● Material for this task

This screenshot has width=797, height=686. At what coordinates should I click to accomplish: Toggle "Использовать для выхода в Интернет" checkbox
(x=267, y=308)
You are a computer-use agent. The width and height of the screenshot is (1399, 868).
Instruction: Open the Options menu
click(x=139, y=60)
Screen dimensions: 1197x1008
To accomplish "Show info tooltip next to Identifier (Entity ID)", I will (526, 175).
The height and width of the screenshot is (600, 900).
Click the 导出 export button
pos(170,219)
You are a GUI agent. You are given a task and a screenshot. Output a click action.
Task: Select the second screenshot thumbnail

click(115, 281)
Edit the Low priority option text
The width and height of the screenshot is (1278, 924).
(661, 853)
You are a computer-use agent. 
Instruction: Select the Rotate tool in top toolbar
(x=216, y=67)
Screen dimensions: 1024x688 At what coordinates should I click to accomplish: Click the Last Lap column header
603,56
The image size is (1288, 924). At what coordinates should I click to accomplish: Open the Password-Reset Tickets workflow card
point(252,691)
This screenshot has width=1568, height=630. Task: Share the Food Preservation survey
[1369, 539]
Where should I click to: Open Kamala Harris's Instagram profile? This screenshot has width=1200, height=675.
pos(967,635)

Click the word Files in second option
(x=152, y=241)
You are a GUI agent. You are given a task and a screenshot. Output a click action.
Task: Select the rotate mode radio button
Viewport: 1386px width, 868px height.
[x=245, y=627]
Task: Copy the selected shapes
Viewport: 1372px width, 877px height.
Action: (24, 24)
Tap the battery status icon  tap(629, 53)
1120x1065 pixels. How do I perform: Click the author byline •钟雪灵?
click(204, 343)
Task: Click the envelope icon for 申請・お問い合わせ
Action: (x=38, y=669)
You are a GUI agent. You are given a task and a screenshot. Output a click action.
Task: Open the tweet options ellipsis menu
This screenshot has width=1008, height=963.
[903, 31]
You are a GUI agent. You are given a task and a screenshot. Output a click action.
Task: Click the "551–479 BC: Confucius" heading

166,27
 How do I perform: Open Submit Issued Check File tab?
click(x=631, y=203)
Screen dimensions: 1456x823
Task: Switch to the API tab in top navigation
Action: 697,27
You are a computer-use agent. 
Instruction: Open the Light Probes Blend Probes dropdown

● Work item
Which lines run from the one containing "Task: Copy the selected shapes" to the end of the data? Output them exactly, with nothing added.

● Response area
Task: Copy the selected shapes
Viewport: 1372px width, 877px height.
Action: (24, 24)
Tap the battery status icon  tap(629, 53)
1120x1065 pixels. How do I perform: Click the author byline •钟雪灵?
click(204, 343)
Task: Click the envelope icon for 申請・お問い合わせ
Action: (x=38, y=669)
You are a GUI agent. You are given a task and a screenshot. Output a click action.
Task: Open the tweet options ellipsis menu
This screenshot has width=1008, height=963.
[903, 31]
You are a GUI agent. You are given a task and a screenshot. Output a click action.
Task: Click the "551–479 BC: Confucius" heading

166,27
 How do I perform: Open Submit Issued Check File tab?
click(x=631, y=203)
Screen dimensions: 1456x823
Task: Switch to the API tab in top navigation
Action: 697,27
You are a computer-use agent. 
Instruction: Open the Light Probes Blend Probes dropdown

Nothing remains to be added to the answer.